Whatever People Say They Are, They Might Just Be Better

It can be difficult – really difficult – for bands to rise above the noise and get their music heard.  So many bands around the world grind and grind and work to perfect their craft and hope that somebody out there notices.  But more often than not, the effort to “break through” to the masses ultimately falls short.

So when a band like Arctic Monkeys seemingly shows up out of nowhere with a ridiculous amount of hype, as this merry band of English youngsters did in 2006 with their debut album, Whatever People Say I Am, That’s What I’m Not, it’s hard not to avoid a backlash.

Arctic Monkeys

Arctic Monkeys

Of course, any band that sells north of 1 million copies, as the Monkeys did with the first album (and nearly duplicated with the follow-up Favourite Worst Nightmare”), probably could care less if the tastemakers who built them up then decided to tear them down.  There have been many crappy bands who have been able to craft decent careers out of an initial buzz, while doing very little to actually justify their fanbase.

* [Data excerpt]
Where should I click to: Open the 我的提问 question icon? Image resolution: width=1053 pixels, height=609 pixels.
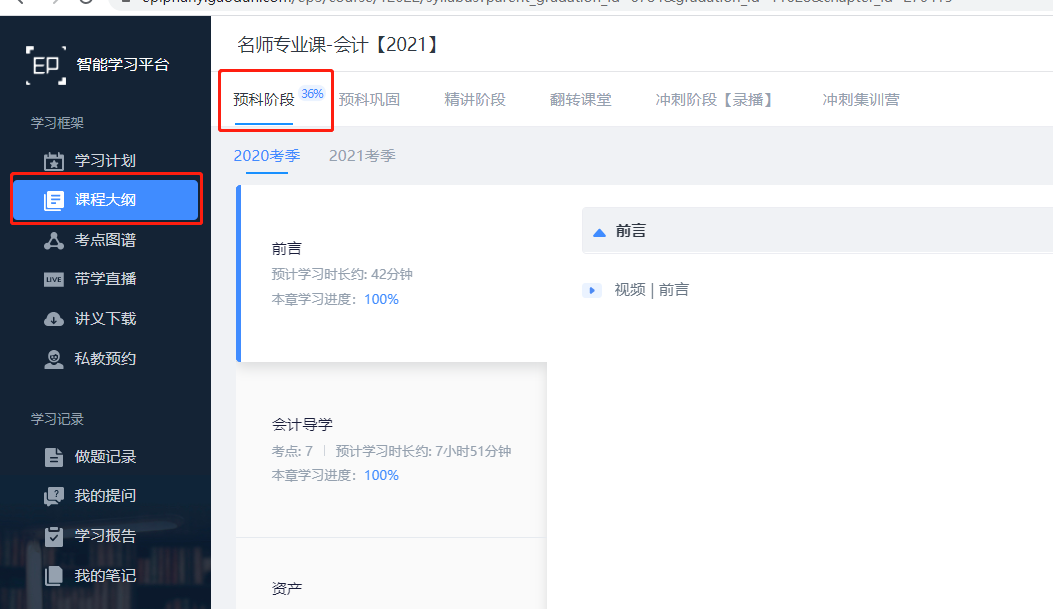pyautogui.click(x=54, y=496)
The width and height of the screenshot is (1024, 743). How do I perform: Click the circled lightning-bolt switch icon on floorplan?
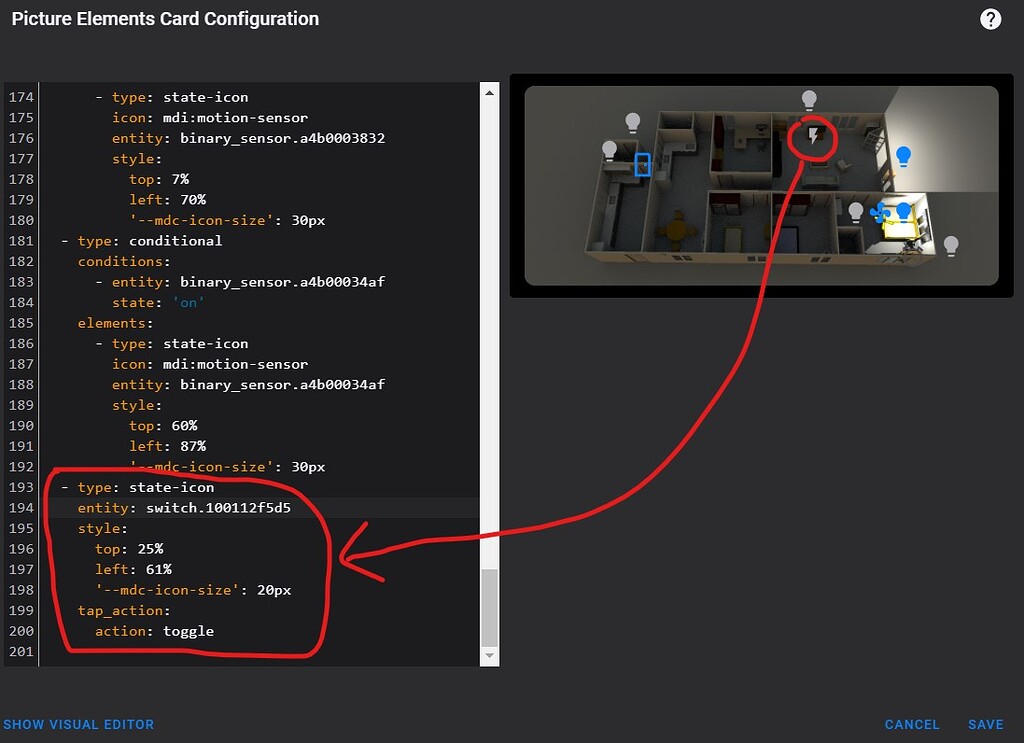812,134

* [Challenge 1] From the Arctic Monkeys article above, reproduce the passage from "So when a band" to "avoid a backlash.".
* [Challenge 2]
Answer these questions about the Arctic Monkeys article above:
(a) In what year did the band release its debut album?
(b) What is the title of the follow-up album?
(c) How many copies did the first album sell?

* [Written reply 1]
So when a band like Arctic Monkeys seemingly shows up out of nowhere with a ridiculous amount of hype, as this merry band of English youngsters did in 2006 with their debut album, Whatever People Say I Am, That’s What I’m Not, it’s hard not to avoid a backlash.

* [Written reply 2]
(a) 2006
(b) Favourite Worst Nightmare
(c) More than 1 million